Языковой пуризм, заставляющий избегать транслитерации и искать русскоязычные варианты для иностранных слов и понятий, набирает силу к концу XVIII века; выразился он, в частности, и в лексикографических принципах «Словаря Академии Российской» (одним из составителей которого, заметим в скобках, был вышеупомянутый Амвросий). Тенденция к русификации риторических терминов и вообще иноязычных заимствований достигнет своего апофеоза в «Опыте Риторики» Ивана Степановича Рижского (1796, 2-е изд. — 1805; 3-е — 1809; 4-е — 1822), в годы дискуссий шишковистов и карамзинистов: «Нельзя вовсе чуждаться иностранных слов и за неимением в своем языке слова отвергать идею, но с другой стороны, только тогда можно употреблять иностранное слово, когда оно всеми принято и когда решительно нет равносильного ему в родном языке. Но и этим, неизбежным, иностранным словам надо предпочитать природные, которые изобретаются или возобновляются людьми, знающими язык основательно и философски <…> Что выразительнее слова: неискусобрачный?

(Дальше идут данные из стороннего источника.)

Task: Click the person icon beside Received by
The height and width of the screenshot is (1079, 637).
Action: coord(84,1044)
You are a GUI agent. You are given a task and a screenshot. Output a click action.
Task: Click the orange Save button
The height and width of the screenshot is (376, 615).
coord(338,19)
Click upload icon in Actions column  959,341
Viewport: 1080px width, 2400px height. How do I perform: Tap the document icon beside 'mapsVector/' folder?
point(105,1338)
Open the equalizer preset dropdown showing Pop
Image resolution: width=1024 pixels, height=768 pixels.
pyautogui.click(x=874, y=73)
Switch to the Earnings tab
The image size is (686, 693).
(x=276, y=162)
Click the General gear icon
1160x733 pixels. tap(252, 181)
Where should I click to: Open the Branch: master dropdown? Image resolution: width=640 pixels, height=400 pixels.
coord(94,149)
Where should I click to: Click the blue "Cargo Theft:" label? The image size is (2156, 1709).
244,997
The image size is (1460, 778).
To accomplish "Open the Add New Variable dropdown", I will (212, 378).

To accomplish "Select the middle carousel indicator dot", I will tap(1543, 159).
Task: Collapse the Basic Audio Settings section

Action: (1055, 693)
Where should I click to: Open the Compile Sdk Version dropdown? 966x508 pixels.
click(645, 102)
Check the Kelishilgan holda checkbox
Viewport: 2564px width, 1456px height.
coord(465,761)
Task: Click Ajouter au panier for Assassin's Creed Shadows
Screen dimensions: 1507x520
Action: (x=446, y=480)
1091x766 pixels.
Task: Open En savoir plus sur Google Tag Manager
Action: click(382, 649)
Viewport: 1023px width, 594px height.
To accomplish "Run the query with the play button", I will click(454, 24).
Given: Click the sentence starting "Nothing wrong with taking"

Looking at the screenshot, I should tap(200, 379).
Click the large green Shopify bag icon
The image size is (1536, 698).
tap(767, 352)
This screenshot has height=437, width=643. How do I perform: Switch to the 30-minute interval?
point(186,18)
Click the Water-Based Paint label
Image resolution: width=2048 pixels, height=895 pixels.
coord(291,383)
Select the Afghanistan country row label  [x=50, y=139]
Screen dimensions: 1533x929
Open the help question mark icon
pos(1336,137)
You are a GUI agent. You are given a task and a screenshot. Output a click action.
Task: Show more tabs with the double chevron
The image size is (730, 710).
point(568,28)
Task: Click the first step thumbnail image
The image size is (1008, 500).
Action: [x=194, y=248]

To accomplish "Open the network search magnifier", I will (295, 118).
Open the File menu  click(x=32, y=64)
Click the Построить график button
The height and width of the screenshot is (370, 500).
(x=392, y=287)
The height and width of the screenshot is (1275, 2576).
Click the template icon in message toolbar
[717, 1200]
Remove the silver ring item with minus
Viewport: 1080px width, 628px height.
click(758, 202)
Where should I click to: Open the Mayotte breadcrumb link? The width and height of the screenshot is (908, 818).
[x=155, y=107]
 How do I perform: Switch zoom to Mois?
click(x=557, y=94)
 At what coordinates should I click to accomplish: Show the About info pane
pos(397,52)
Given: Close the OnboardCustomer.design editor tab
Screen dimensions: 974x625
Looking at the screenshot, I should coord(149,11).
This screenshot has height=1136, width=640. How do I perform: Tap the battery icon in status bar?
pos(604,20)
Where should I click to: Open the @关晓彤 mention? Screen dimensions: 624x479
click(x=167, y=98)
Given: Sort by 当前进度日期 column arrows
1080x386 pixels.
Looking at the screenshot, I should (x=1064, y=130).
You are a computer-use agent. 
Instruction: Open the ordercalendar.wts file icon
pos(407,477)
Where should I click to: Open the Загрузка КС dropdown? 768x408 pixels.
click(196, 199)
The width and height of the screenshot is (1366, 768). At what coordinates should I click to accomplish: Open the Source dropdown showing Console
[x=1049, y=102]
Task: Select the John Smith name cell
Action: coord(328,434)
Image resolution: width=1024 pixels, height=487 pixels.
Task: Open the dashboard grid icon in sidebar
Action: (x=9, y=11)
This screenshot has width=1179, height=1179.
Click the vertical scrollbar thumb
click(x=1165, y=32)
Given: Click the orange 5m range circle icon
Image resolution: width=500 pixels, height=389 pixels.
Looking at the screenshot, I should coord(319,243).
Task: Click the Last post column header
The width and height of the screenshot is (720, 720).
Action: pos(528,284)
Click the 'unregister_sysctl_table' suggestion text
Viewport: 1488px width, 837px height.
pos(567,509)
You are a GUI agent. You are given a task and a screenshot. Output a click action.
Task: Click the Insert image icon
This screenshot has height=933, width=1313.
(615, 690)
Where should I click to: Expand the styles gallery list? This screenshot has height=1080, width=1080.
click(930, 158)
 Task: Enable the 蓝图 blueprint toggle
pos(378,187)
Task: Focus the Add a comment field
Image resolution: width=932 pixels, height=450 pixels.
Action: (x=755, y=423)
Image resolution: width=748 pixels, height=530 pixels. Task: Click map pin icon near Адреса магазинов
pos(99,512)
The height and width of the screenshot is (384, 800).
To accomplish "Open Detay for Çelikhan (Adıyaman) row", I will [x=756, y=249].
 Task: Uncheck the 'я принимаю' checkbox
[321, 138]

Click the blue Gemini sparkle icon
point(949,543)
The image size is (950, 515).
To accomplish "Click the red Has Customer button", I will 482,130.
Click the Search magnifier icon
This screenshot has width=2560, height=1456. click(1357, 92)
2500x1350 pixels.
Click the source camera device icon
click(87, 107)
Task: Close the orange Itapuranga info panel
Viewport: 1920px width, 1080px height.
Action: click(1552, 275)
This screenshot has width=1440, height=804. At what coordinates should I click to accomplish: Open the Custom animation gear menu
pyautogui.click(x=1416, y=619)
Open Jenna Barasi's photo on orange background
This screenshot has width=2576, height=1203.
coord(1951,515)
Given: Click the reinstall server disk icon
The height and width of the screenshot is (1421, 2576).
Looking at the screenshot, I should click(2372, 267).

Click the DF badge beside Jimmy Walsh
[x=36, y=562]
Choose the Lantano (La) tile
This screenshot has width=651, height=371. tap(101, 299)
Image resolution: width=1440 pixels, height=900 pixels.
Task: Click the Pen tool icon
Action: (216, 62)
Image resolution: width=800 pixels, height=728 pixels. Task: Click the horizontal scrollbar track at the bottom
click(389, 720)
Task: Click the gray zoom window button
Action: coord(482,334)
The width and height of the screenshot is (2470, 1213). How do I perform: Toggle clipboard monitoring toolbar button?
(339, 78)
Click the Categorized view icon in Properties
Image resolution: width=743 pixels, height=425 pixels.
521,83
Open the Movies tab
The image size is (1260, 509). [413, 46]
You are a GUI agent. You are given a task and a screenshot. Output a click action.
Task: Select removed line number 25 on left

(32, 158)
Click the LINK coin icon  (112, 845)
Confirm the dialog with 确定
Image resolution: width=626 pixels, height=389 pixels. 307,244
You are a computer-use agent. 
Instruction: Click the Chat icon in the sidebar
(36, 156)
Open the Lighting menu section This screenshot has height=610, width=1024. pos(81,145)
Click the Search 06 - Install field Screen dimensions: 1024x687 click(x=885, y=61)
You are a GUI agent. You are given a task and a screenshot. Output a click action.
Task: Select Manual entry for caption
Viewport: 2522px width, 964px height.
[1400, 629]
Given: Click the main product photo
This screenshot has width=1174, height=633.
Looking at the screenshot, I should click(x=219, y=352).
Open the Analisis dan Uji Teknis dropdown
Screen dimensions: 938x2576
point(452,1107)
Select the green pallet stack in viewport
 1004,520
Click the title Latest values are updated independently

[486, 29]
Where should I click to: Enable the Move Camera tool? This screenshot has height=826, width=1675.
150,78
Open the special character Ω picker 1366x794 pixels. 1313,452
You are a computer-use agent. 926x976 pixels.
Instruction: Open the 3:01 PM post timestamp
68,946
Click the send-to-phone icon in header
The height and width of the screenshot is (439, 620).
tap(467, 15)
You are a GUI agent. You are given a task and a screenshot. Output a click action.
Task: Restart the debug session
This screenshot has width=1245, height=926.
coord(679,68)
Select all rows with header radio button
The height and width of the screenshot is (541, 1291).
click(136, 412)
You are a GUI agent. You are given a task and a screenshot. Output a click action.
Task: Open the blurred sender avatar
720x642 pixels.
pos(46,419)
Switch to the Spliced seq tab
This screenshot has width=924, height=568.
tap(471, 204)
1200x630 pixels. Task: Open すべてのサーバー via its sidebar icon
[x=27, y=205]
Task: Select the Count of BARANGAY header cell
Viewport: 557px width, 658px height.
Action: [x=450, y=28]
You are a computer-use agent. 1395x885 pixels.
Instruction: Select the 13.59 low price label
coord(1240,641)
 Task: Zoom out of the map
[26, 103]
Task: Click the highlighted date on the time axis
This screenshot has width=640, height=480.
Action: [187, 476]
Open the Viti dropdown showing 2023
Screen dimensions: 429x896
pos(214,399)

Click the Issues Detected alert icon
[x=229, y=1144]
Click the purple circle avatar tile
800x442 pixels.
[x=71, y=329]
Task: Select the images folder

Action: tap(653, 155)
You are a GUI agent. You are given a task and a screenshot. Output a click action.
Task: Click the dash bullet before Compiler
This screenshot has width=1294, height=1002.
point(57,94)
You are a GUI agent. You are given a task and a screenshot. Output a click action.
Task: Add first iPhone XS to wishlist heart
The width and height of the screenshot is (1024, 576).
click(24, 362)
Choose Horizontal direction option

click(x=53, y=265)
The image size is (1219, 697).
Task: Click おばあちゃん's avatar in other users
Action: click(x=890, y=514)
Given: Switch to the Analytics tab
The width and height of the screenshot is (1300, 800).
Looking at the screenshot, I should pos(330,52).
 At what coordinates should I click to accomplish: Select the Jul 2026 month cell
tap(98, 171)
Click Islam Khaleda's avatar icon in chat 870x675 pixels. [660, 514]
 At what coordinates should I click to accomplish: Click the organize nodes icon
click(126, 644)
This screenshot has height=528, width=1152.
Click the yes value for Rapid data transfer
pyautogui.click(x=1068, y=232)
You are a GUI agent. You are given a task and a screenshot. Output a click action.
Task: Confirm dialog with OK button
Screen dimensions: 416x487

Сознаменательное с ним innuptus менее, а французское garcon еще менее выразительно»[461].

7

Вне университетского образования риторика в России по-прежнему продолжала преимущественно связываться с гомилетикой, колеблющейся между традициями профетического вдохновения, идущей от Григория Двоеслова, и силлогистического красноречия, возводимого к Аврелию Августину[462]. В записке 1761 года, адресованной И. И. Шувалову, М. В. Ломоносов подчеркивал, что одним из непременных условий в повышении общекультурного уровня православного духовенства должно служить «знание истинного красноречия, состоящего в основательном учении, а не в пустых раздобарах»[463]. О степени осуществимости мечтаний Ломоносова можно судить по приводимому им здесь же сравнению служителей православной и протестантской церкви Германии: «Тамошние пасторы не ходят никуда на обеды, по крестинам, родинам, свадьбам и похоронам, не токмо в городах, но и по деревням за стыд то почитают, а ежели хотя мало коего увидят, что он пьет, тотчас лишат места. А у нас при всякой пирушке по городам и по деревням попы — первые пьяницы. И не довольствуясь тем, с обеда по кабакам ходят, а иногда и до крови дерутся. Пасторы в своих духовных детских школах обучавшихся детей грамоте наставляют закону божию со всею строгостию и прилежанием <…> А у нас по многим местам и попы сами чуть столько грамоте знают, сколько там мужичий батрак или коровница умеют»[464]. Как бы то ни было, подавляющее количество русскоязычных риторических руководств, изданных во второй половине XVIII века, написано священнослужителями, либо предназначено для священнослужителей[465], что вольно или невольно способствовало взаимосоотнесению риторического знания и традиционных вероучительных наставлений. Особое место в этих наставлениях отводится практикам обуздания страстей, находящих свою опору в традиционных для учительной литературы «словах» «о молчании», «о нестяжании», «о умилении» и т. д.